▶ [Written exercise 1]
Format the rows below as a numbered list, running from the first row through the line containing "Action: pyautogui.click(x=453, y=139)" and omitting any blank lines.

▶ [Extract to read]
— BEGIN —
In [1]:
import os
import json
import argparse
from tqdm import tqdm
from datetime import datetime
import pandas as pd
import requests

In [3]:
parser = argparse.ArgumentParser()
parser.add_argument("--option", default="cot", type=str)
parser.add_argument("--model", default="llama-2-7b-chat", type=str, help="qwen1.5-14b-chat and qwen-turbo are better")
parser.add_argument("--start", default=0, type=int)
parser.add_argument("--end", default=100, type=int)
parser.add_argument(
    "--temperature",
    type=float,
    default=0.5,
    help="temperature of 0 implies greedy sampling.",
)
parser.add_argument(
    "--traced_json_file",
    default=r"released_data\train.traced.json",
    type=str,
)
parser.add_argument(
    "--tables_json_file",
    default=r"data\traindev_tables.json",
    type=str,
)
parser.add_argument(
    "--topk_path",
    default=r"data\traindev_request_tok",
    
    type=str,
)

args = parser.parse_args("")

In [4]:
demonstration = {}
demonstration["none"] = ""
demonstration[
    "direct"
] = """
Read the table below regarding "geographic and economic characteristics of five diverse nations" to answer the following questions.
— END —
▶ [Written exercise 2]
Return the entire notebook code above verbatim.

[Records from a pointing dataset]
— BEGIN —
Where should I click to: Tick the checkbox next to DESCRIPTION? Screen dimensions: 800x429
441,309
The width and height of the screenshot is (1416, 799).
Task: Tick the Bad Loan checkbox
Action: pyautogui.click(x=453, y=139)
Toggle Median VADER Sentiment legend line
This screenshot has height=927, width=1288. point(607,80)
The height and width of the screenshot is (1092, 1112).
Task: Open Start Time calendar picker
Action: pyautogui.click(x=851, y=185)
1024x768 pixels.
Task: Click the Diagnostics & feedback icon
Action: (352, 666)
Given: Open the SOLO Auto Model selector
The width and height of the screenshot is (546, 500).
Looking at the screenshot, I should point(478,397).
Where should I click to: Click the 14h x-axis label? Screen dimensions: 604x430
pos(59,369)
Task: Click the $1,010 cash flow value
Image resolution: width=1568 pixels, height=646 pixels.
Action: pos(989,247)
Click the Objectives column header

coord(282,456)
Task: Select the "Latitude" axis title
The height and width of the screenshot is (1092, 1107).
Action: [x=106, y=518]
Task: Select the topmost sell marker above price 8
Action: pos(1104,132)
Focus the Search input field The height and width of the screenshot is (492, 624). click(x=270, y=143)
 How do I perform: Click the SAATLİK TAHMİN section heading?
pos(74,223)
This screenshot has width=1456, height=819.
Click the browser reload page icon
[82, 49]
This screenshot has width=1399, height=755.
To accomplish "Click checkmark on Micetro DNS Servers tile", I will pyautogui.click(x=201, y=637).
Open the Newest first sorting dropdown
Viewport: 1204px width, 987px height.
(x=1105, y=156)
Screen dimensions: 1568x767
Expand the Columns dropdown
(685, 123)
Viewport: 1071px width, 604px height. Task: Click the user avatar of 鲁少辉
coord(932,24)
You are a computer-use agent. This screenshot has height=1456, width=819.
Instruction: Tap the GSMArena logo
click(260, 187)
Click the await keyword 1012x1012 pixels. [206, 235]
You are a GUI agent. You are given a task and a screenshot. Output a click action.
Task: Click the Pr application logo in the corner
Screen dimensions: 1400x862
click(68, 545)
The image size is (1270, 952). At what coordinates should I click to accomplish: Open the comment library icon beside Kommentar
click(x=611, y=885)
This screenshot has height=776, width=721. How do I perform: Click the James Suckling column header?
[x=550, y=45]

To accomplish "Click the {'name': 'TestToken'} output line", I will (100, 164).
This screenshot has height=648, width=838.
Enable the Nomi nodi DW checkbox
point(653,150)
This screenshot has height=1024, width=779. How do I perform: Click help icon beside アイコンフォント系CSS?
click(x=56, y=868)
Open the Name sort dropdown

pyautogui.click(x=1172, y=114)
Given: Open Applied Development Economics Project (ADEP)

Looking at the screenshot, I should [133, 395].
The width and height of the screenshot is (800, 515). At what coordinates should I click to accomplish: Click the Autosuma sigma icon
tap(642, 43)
— END —
▶ [Response 1]
1. Where should I click to: Tick the checkbox next to DESCRIPTION? Screen dimensions: 800x429
2. 441,309
3. The width and height of the screenshot is (1416, 799).
4. Task: Tick the Bad Loan checkbox
5. Action: pyautogui.click(x=453, y=139)

▶ [Response 2]
In [1]:
import os
import json
import argparse
from tqdm import tqdm
from datetime import datetime
import pandas as pd
import requests

In [3]:
parser = argparse.ArgumentParser()
parser.add_argument("--option", default="cot", type=str)
parser.add_argument("--model", default="llama-2-7b-chat", type=str, help="qwen1.5-14b-chat and qwen-turbo are better")
parser.add_argument("--start", default=0, type=int)
parser.add_argument("--end", default=100, type=int)
parser.add_argument(
    "--temperature",
    type=float,
    default=0.5,
    help="temperature of 0 implies greedy sampling.",
)
parser.add_argument(
    "--traced_json_file",
    default=r"released_data\train.traced.json",
    type=str,
)
parser.add_argument(
    "--tables_json_file",
    default=r"data\traindev_tables.json",
    type=str,
)
parser.add_argument(
    "--topk_path",
    default=r"data\traindev_request_tok",
    
    type=str,
)

args = parser.parse_args("")

In [4]:
demonstration = {}
demonstration["none"] = ""
demonstration[
    "direct"
] = """
Read the table below regarding "geographic and economic characteristics of five diverse nations" to answer the following questions.